Line maintenance is carried out on aircraft daily, usually in between flights or overnight, and includes minor repairs or modifications and visual inspections.

Mr Strambi said the restructure would assist in making Qantas maintenance facilities in Australia more competitive.

"Qantas has an outstanding track record in aircraft maintenance, and our commitment to setting a global standard for safety and quality in airline maintenance will never change," Mr Strambi said.

Affected staff would be offered assistance to relocate to Brisbane, or redeployment to other roles at the company, he said.

Australian Workers' Union Victorian secretary Cesar Melhem urged Qantas to make every effort to redeploy those losing their jobs at Avalon.

"These are highly-skilled aviation mechanical engineers who have worked to help build the Qantas reputation for safety," Mr Melhem said in a statement.

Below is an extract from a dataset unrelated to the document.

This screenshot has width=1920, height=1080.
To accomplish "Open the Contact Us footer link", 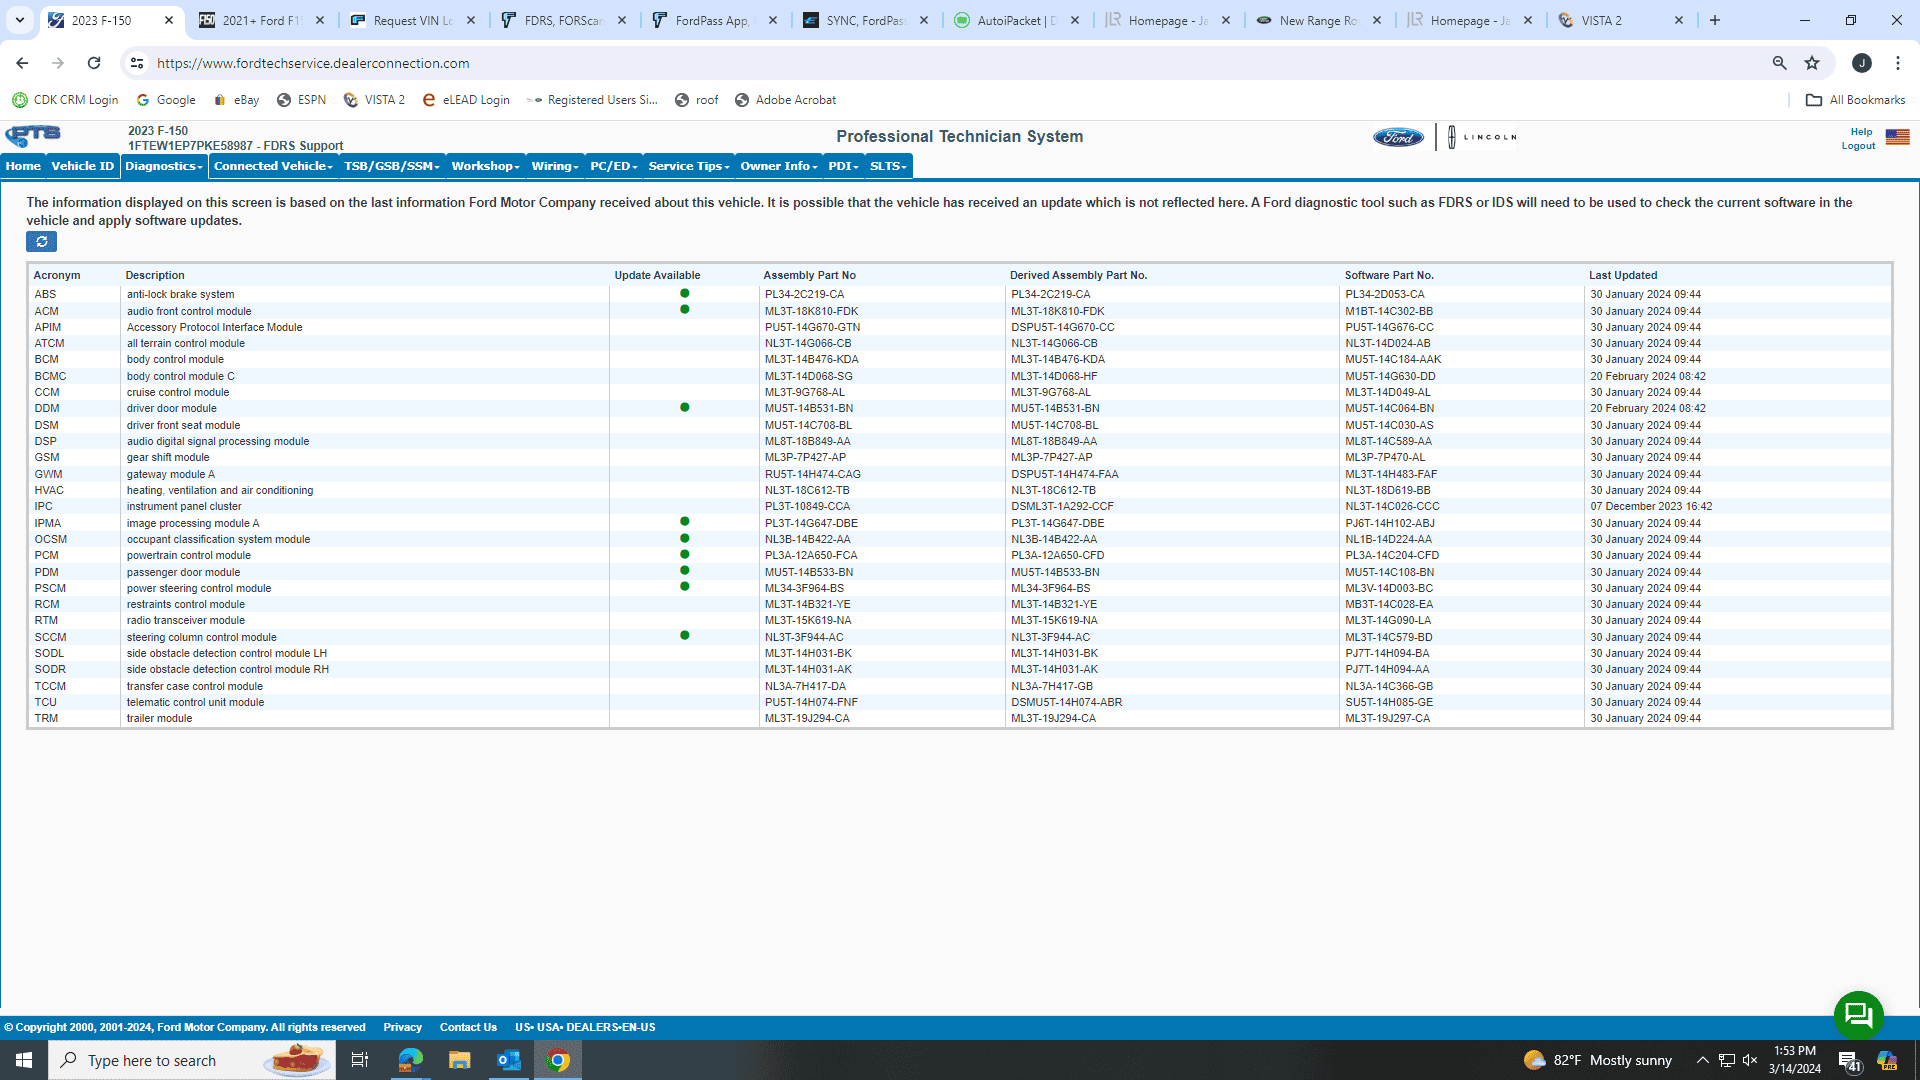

"It is unthinkable that they are cast aside in this way."

At the same time as the 400 jobs were being cut, Qantas said it was adding up to 120 positions at its Brisbane maintenance facility as work was transferred from the airline's Tullamarine site in Melbourne, which closed in August.

The airline said it had already added 100 positions in Brisbane since May.

Qantas has said previously it planned to eventually consolidate all its heavy maintenance work for Boeing 737, 767 and Airbus A330 aircraft on one site.

Brisbane was regarded the most likely option given recently announced plans to spend $30 million on upgrading the heavy maintenance facility, leaving Avalon to be eventually shut down.

Thursday's announcement was the latest round in a series of job cuts at Qantas.

In May, Qantas said it was closing its heavy maintenance facility at Tullamarine in Victoria, with the loss of 422 jobs.

Qantas and its partner Lufthansa also confirmed in July its joint-venture engine workshop at Tullamarine would close, impacting 164 jobs.

Qantas closed down two cents at $1.28.